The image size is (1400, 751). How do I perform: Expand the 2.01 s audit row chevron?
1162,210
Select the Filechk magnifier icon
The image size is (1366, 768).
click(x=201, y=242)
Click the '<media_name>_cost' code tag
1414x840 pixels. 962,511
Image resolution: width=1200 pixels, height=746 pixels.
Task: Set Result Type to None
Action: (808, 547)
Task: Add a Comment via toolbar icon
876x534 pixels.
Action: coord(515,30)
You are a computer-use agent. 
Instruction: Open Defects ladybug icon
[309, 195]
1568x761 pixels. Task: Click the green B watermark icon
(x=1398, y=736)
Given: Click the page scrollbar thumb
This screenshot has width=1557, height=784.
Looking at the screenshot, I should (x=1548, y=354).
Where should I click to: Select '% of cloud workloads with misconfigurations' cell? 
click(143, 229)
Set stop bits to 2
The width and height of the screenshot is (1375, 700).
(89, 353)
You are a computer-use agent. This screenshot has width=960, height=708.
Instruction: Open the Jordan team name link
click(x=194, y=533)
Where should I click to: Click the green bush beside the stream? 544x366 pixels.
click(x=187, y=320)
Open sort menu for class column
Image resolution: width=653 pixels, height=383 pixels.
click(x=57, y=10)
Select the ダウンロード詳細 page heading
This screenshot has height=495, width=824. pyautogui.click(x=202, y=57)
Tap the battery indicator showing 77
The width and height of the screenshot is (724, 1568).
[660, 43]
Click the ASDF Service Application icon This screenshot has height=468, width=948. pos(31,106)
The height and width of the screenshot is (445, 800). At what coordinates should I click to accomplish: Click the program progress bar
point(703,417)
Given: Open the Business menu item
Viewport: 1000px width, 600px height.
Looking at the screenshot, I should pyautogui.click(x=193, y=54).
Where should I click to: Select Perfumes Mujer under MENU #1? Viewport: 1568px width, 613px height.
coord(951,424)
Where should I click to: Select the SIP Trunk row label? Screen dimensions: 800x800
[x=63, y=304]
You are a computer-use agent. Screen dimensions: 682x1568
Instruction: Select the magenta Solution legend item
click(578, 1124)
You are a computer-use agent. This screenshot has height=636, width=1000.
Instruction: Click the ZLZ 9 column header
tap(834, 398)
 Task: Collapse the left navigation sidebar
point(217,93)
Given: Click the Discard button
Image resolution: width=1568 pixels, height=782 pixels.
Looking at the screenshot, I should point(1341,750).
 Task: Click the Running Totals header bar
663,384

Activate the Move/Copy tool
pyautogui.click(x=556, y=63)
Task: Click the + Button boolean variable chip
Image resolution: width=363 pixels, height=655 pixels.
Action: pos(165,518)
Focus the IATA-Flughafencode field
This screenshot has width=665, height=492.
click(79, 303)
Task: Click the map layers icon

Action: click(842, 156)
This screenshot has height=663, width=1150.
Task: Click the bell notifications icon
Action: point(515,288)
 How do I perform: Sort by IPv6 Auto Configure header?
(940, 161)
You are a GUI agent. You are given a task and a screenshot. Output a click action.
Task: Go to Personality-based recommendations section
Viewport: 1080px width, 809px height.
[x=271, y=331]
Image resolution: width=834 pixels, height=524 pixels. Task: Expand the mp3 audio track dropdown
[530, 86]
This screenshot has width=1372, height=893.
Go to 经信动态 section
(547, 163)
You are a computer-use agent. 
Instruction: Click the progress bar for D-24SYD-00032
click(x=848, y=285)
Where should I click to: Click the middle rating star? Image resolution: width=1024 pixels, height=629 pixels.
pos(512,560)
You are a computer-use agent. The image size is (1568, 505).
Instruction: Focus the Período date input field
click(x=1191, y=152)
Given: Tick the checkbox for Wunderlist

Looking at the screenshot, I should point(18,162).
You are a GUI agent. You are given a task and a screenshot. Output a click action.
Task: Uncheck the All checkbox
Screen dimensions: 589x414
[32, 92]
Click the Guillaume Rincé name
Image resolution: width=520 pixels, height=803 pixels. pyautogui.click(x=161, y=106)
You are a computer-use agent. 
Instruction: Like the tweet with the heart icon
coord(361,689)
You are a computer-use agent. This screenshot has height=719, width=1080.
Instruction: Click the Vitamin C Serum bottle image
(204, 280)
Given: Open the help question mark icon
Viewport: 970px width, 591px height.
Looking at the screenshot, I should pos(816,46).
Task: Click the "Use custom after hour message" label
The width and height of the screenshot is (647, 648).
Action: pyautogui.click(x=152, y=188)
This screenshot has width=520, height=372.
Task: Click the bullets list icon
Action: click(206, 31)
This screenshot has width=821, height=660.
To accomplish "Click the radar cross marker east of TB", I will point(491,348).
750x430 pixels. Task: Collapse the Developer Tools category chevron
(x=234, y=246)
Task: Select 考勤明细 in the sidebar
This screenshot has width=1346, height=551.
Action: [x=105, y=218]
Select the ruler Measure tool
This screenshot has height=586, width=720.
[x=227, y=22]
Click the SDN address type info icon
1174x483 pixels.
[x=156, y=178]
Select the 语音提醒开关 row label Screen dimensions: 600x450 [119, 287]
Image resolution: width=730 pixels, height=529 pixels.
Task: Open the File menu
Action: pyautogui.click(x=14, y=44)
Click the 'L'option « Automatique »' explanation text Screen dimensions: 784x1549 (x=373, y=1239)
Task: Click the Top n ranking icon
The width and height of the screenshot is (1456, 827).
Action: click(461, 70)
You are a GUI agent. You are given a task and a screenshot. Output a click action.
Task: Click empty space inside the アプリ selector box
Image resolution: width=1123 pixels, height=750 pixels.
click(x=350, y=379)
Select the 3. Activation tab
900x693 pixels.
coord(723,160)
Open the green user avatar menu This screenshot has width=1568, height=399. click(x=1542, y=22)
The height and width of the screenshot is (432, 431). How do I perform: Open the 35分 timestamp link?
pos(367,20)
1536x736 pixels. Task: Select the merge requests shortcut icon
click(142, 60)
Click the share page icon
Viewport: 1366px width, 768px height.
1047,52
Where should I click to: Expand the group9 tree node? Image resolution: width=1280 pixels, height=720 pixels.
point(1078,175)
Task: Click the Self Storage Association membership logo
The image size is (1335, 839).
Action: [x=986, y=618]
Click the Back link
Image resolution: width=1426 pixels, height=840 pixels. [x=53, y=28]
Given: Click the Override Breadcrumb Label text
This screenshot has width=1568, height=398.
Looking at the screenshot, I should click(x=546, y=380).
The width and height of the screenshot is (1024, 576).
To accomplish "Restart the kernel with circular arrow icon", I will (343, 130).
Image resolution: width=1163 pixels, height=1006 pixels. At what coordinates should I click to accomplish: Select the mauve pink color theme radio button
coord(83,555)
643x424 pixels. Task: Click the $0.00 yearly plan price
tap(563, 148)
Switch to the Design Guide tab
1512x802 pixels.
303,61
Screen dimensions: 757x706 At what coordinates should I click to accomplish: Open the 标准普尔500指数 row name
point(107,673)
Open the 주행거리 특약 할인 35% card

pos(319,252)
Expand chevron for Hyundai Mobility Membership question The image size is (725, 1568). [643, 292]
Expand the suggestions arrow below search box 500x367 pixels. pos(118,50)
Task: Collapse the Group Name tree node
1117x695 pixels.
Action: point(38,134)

> _TRY IT_: A complete, exact copy of the material above is the expected answer.

> _TASK RESPONSE_:
The image size is (1400, 751). How do I perform: Expand the 2.01 s audit row chevron?
1162,210
Select the Filechk magnifier icon
The image size is (1366, 768).
click(x=201, y=242)
Click the '<media_name>_cost' code tag
1414x840 pixels. 962,511
Image resolution: width=1200 pixels, height=746 pixels.
Task: Set Result Type to None
Action: (808, 547)
Task: Add a Comment via toolbar icon
876x534 pixels.
Action: coord(515,30)
You are a computer-use agent. 
Instruction: Open Defects ladybug icon
[309, 195]
1568x761 pixels. Task: Click the green B watermark icon
(x=1398, y=736)
Given: Click the page scrollbar thumb
This screenshot has width=1557, height=784.
Looking at the screenshot, I should (x=1548, y=354).
Where should I click to: Select '% of cloud workloads with misconfigurations' cell? 
click(143, 229)
Set stop bits to 2
The width and height of the screenshot is (1375, 700).
(89, 353)
You are a computer-use agent. This screenshot has width=960, height=708.
Instruction: Open the Jordan team name link
click(x=194, y=533)
Where should I click to: Click the green bush beside the stream? 544x366 pixels.
click(x=187, y=320)
Open sort menu for class column
Image resolution: width=653 pixels, height=383 pixels.
click(x=57, y=10)
Select the ダウンロード詳細 page heading
This screenshot has height=495, width=824. pyautogui.click(x=202, y=57)
Tap the battery indicator showing 77
The width and height of the screenshot is (724, 1568).
[660, 43]
Click the ASDF Service Application icon This screenshot has height=468, width=948. pos(31,106)
The height and width of the screenshot is (445, 800). At what coordinates should I click to accomplish: Click the program progress bar
point(703,417)
Given: Open the Business menu item
Viewport: 1000px width, 600px height.
Looking at the screenshot, I should pyautogui.click(x=193, y=54).
Where should I click to: Select Perfumes Mujer under MENU #1? Viewport: 1568px width, 613px height.
coord(951,424)
Where should I click to: Select the SIP Trunk row label? Screen dimensions: 800x800
[x=63, y=304]
You are a computer-use agent. Screen dimensions: 682x1568
Instruction: Select the magenta Solution legend item
click(578, 1124)
You are a computer-use agent. This screenshot has height=636, width=1000.
Instruction: Click the ZLZ 9 column header
tap(834, 398)
 Task: Collapse the left navigation sidebar
point(217,93)
Given: Click the Discard button
Image resolution: width=1568 pixels, height=782 pixels.
Looking at the screenshot, I should point(1341,750).
 Task: Click the Running Totals header bar
663,384

Activate the Move/Copy tool
pyautogui.click(x=556, y=63)
Task: Click the + Button boolean variable chip
Image resolution: width=363 pixels, height=655 pixels.
Action: pos(165,518)
Focus the IATA-Flughafencode field
This screenshot has width=665, height=492.
click(79, 303)
Task: Click the map layers icon

Action: click(842, 156)
This screenshot has height=663, width=1150.
Task: Click the bell notifications icon
Action: point(515,288)
 How do I perform: Sort by IPv6 Auto Configure header?
(940, 161)
You are a GUI agent. You are given a task and a screenshot. Output a click action.
Task: Go to Personality-based recommendations section
Viewport: 1080px width, 809px height.
[x=271, y=331]
Image resolution: width=834 pixels, height=524 pixels. Task: Expand the mp3 audio track dropdown
[530, 86]
This screenshot has width=1372, height=893.
Go to 经信动态 section
(547, 163)
You are a computer-use agent. 
Instruction: Click the progress bar for D-24SYD-00032
click(x=848, y=285)
Where should I click to: Click the middle rating star? Image resolution: width=1024 pixels, height=629 pixels.
pos(512,560)
You are a computer-use agent. The image size is (1568, 505).
Instruction: Focus the Período date input field
click(x=1191, y=152)
Given: Tick the checkbox for Wunderlist

Looking at the screenshot, I should point(18,162).
You are a GUI agent. You are given a task and a screenshot. Output a click action.
Task: Uncheck the All checkbox
Screen dimensions: 589x414
[32, 92]
Click the Guillaume Rincé name
Image resolution: width=520 pixels, height=803 pixels. pyautogui.click(x=161, y=106)
You are a computer-use agent. 
Instruction: Like the tweet with the heart icon
coord(361,689)
You are a computer-use agent. This screenshot has height=719, width=1080.
Instruction: Click the Vitamin C Serum bottle image
(204, 280)
Given: Open the help question mark icon
Viewport: 970px width, 591px height.
Looking at the screenshot, I should pos(816,46).
Task: Click the "Use custom after hour message" label
The width and height of the screenshot is (647, 648).
Action: pyautogui.click(x=152, y=188)
This screenshot has width=520, height=372.
Task: Click the bullets list icon
Action: click(206, 31)
This screenshot has width=821, height=660.
To accomplish "Click the radar cross marker east of TB", I will point(491,348).
750x430 pixels. Task: Collapse the Developer Tools category chevron
(x=234, y=246)
Task: Select 考勤明细 in the sidebar
This screenshot has width=1346, height=551.
Action: [x=105, y=218]
Select the ruler Measure tool
This screenshot has height=586, width=720.
[x=227, y=22]
Click the SDN address type info icon
1174x483 pixels.
[x=156, y=178]
Select the 语音提醒开关 row label Screen dimensions: 600x450 [119, 287]
Image resolution: width=730 pixels, height=529 pixels.
Task: Open the File menu
Action: pyautogui.click(x=14, y=44)
Click the 'L'option « Automatique »' explanation text Screen dimensions: 784x1549 (x=373, y=1239)
Task: Click the Top n ranking icon
The width and height of the screenshot is (1456, 827).
Action: click(461, 70)
You are a GUI agent. You are given a task and a screenshot. Output a click action.
Task: Click empty space inside the アプリ selector box
Image resolution: width=1123 pixels, height=750 pixels.
click(x=350, y=379)
Select the 3. Activation tab
900x693 pixels.
coord(723,160)
Open the green user avatar menu This screenshot has width=1568, height=399. click(x=1542, y=22)
The height and width of the screenshot is (432, 431). How do I perform: Open the 35分 timestamp link?
pos(367,20)
1536x736 pixels. Task: Select the merge requests shortcut icon
click(142, 60)
Click the share page icon
Viewport: 1366px width, 768px height.
1047,52
Where should I click to: Expand the group9 tree node? Image resolution: width=1280 pixels, height=720 pixels.
point(1078,175)
Task: Click the Self Storage Association membership logo
The image size is (1335, 839).
Action: [x=986, y=618]
Click the Back link
Image resolution: width=1426 pixels, height=840 pixels. [x=53, y=28]
Given: Click the Override Breadcrumb Label text
This screenshot has width=1568, height=398.
Looking at the screenshot, I should click(x=546, y=380).
The width and height of the screenshot is (1024, 576).
To accomplish "Restart the kernel with circular arrow icon", I will (343, 130).
Image resolution: width=1163 pixels, height=1006 pixels. At what coordinates should I click to accomplish: Select the mauve pink color theme radio button
coord(83,555)
643x424 pixels. Task: Click the $0.00 yearly plan price
tap(563, 148)
Switch to the Design Guide tab
1512x802 pixels.
303,61
Screen dimensions: 757x706 At what coordinates should I click to accomplish: Open the 标准普尔500指数 row name
point(107,673)
Open the 주행거리 특약 할인 35% card

pos(319,252)
Expand chevron for Hyundai Mobility Membership question The image size is (725, 1568). [643, 292]
Expand the suggestions arrow below search box 500x367 pixels. pos(118,50)
Task: Collapse the Group Name tree node
1117x695 pixels.
Action: point(38,134)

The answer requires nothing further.